I have a paracord bracelet and made for my wife and daughter. I'm a big fan of this activies that involve my hands - knots & paracord is my favourite.. So I decided I would try also bracelet from tubes. Dankung 2040 tubes have good size & price, so I gave it a shot.

The result is here:

















It came quite nice from first look.

This is my 'proof of concept', so I'm not so unhappy that there are still some questions. The finish and the tying knot are not so great and probably would need some other approach. Also tubes are slippery so it's not so easy as with paracord - fire won't help probably 

The potential problems are here:

















Also I expect the black tube turn to some sort of grey as my other tubes on my slingshots, which is not so pleasant as dark black.

Just wanted to share..


----------



## Hrawk (Oct 25, 2010)

Looks great and nice use of materials!


----------



## e~shot (Jun 3, 2010)

Cool, spare tubes always on hand


----------



## All Buns Glazing (Apr 22, 2012)

I wear a bracelet every day made out of 2040 tubes cuffed onto a pouch by Irfan. Made one for me and my wife. Yeah, we're pretty cute bro.


----------



## stej (Jan 16, 2013)

All Buns Glazing said:


> I wear a bracelet every day made out of 2040 tubes cuffed onto a pouch by Irfan. Made one for me and my wife. Yeah, we're pretty cute bro.


Pic pleeeasee!


----------



## All Buns Glazing (Apr 22, 2012)




----------



## All Buns Glazing (Apr 22, 2012)

I actually lobbed a 9.5mm round pretty far with this using thumb and finger as a fork.


----------



## stej (Jan 16, 2013)

All Buns Glazing said:


> I actually lobbed a 9.5mm round pretty far with this using thumb and finger as a fork.

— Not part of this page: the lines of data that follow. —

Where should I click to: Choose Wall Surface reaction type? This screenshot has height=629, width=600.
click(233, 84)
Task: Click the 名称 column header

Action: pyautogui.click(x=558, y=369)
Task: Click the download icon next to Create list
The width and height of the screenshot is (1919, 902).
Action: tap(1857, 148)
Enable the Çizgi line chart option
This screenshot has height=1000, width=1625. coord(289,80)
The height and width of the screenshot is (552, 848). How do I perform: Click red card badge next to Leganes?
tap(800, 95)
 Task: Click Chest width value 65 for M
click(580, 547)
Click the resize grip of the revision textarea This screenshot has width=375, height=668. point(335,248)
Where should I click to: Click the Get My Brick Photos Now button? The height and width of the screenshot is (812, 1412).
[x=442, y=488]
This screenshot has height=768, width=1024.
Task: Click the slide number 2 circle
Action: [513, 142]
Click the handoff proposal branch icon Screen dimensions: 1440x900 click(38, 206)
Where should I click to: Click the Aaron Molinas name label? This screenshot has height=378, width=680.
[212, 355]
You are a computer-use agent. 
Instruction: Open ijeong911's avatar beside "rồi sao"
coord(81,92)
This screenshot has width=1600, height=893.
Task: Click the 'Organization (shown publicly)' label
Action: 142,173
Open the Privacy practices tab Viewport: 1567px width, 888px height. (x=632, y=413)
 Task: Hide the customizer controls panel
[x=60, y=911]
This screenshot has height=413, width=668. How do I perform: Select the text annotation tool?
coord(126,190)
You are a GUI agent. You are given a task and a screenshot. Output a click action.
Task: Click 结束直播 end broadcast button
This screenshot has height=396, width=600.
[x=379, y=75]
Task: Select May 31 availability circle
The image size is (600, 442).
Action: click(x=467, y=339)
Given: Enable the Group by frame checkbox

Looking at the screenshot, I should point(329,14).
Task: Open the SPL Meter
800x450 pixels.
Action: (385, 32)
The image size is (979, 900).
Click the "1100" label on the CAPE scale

That scares me! Anyway, looking like great idea


----------



## jhinaz (Jan 16, 2013)

e~shot said:


> Cool, spare tubes always on hand


Good idea stej.

Nice pun e-shot! - John


----------



## AlmightyOx (Mar 4, 2013)

All Buns Glazing said:


> I actually lobbed a 9.5mm round pretty far with this using thumb and finger as a fork.


DGUI actually has a video of him shooting bareback with a similar setup. His appears to be doubled over to increase band length, and he plinks a can with it from an unknown distance (from wrist to loaded and fired) in about 2 seconds, which is actually pretty slow for him. STEP UP YOUR GAME DGUI! :rofl:


----------